Copy out everything from the first of the lines below down to and including the line containing "point(568,208)", keeping each one word for word.

***** MATERIAL TO PROCESS

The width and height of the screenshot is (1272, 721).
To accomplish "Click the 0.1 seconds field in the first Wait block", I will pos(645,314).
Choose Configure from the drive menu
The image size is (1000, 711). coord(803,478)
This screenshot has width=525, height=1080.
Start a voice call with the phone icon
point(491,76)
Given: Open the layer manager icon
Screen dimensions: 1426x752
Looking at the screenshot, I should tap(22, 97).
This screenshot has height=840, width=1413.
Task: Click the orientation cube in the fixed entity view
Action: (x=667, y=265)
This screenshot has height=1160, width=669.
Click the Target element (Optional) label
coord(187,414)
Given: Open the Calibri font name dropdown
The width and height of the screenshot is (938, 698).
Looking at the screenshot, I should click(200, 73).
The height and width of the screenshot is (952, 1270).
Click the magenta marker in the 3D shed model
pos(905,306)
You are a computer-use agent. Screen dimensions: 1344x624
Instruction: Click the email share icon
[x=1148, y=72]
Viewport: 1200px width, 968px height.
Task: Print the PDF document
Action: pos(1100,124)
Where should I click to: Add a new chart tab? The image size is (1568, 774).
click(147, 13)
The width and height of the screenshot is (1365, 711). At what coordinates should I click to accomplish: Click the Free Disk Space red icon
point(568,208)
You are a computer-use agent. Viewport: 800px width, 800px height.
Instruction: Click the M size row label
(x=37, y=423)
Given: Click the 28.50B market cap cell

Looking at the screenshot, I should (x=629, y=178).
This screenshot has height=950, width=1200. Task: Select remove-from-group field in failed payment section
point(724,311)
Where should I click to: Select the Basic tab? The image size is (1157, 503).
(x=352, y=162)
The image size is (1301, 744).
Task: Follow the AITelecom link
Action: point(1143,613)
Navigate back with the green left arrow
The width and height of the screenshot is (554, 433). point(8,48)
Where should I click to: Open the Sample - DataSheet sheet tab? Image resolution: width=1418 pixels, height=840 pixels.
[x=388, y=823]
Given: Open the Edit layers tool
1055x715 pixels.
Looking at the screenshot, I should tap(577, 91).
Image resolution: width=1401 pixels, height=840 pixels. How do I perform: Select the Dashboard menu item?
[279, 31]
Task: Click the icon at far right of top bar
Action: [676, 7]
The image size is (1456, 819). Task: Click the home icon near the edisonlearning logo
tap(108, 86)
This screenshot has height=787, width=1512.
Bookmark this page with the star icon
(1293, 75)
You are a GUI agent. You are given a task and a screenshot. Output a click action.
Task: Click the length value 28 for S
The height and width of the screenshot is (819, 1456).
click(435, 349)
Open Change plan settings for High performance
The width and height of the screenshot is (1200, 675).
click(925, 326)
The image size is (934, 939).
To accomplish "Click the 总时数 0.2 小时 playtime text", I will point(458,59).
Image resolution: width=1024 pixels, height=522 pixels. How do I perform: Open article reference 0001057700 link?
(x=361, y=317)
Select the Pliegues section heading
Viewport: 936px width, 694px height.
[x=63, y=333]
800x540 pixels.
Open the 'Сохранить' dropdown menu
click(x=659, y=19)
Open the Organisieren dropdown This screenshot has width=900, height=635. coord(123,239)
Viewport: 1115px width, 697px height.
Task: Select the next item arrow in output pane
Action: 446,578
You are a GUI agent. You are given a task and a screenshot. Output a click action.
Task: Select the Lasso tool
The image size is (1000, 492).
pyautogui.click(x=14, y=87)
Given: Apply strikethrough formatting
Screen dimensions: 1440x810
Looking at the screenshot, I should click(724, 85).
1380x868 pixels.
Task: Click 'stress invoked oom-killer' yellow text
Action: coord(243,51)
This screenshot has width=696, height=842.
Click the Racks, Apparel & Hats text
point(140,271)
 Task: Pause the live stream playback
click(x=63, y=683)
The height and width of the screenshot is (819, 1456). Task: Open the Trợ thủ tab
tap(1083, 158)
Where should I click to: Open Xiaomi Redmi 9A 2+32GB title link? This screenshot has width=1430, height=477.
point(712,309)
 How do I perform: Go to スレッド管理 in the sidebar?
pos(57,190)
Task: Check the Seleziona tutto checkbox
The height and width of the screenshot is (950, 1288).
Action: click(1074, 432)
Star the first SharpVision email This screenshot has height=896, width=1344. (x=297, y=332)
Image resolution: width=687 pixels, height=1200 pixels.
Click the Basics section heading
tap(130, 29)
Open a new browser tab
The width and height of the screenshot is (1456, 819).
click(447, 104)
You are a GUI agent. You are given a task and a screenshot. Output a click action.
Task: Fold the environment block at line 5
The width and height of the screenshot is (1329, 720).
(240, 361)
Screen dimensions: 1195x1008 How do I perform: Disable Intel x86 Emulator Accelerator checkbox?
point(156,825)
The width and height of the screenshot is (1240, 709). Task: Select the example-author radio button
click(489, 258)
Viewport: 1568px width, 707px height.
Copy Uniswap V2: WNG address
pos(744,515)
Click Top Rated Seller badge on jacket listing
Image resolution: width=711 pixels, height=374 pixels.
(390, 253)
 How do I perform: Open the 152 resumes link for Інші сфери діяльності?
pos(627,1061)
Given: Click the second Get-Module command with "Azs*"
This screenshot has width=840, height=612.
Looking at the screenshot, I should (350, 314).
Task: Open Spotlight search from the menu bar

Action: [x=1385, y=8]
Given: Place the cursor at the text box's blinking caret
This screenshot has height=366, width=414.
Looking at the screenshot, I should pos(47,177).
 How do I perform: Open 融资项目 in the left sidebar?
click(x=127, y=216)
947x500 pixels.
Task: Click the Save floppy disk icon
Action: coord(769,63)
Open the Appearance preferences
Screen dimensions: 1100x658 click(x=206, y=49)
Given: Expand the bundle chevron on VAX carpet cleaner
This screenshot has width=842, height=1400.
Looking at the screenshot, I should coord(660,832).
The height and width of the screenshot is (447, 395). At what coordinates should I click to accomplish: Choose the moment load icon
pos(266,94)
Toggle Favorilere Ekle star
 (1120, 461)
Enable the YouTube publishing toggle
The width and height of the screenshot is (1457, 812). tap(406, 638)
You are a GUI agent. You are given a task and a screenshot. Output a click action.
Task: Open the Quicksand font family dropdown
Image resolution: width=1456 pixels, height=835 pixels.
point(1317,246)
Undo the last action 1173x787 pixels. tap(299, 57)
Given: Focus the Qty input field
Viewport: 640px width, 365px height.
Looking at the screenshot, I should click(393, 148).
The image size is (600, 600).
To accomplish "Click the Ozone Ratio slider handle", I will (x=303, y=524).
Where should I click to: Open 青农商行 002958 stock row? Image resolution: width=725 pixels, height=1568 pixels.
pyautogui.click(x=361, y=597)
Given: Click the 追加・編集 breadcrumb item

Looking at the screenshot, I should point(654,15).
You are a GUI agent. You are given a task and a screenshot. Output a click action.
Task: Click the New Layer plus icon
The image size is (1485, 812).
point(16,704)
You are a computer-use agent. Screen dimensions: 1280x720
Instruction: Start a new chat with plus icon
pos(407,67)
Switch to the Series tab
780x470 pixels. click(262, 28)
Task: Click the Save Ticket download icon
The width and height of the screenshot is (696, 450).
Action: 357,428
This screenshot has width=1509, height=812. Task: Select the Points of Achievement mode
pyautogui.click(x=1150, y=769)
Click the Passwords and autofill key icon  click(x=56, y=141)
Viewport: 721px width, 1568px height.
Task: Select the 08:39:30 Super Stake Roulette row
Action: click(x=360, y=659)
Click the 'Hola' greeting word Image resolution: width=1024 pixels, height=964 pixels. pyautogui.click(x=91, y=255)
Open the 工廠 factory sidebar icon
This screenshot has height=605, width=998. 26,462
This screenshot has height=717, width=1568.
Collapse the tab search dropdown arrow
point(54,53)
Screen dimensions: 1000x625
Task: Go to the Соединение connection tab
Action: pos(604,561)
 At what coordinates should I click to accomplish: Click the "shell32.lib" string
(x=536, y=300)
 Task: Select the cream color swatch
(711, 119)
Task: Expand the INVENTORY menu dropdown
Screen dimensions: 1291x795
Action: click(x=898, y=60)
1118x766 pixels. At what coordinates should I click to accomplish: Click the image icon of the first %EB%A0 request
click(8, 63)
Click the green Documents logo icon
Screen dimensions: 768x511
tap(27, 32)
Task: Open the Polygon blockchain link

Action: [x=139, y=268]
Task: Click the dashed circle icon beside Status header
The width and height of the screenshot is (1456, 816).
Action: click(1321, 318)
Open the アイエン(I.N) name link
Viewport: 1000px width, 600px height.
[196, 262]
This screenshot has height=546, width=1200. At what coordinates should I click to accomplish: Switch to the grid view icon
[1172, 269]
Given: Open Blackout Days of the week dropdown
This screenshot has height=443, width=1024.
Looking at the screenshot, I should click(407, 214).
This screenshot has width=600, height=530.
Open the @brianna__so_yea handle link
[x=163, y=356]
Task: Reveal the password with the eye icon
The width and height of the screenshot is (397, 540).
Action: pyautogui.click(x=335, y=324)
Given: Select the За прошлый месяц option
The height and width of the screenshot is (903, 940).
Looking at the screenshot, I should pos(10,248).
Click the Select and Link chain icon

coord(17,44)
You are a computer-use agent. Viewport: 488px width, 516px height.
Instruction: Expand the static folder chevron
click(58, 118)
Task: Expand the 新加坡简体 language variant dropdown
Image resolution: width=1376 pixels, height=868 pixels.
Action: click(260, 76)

**********

SOLUTION FOR THIS TASK:
The width and height of the screenshot is (1272, 721).
To accomplish "Click the 0.1 seconds field in the first Wait block", I will pos(645,314).
Choose Configure from the drive menu
The image size is (1000, 711). coord(803,478)
This screenshot has width=525, height=1080.
Start a voice call with the phone icon
point(491,76)
Given: Open the layer manager icon
Screen dimensions: 1426x752
Looking at the screenshot, I should tap(22, 97).
This screenshot has height=840, width=1413.
Task: Click the orientation cube in the fixed entity view
Action: (x=667, y=265)
This screenshot has height=1160, width=669.
Click the Target element (Optional) label
coord(187,414)
Given: Open the Calibri font name dropdown
The width and height of the screenshot is (938, 698).
Looking at the screenshot, I should click(200, 73).
The height and width of the screenshot is (952, 1270).
Click the magenta marker in the 3D shed model
pos(905,306)
You are a computer-use agent. Screen dimensions: 1344x624
Instruction: Click the email share icon
[x=1148, y=72]
Viewport: 1200px width, 968px height.
Task: Print the PDF document
Action: pos(1100,124)
Where should I click to: Add a new chart tab? The image size is (1568, 774).
click(147, 13)
The width and height of the screenshot is (1365, 711). At what coordinates should I click to accomplish: Click the Free Disk Space red icon
point(568,208)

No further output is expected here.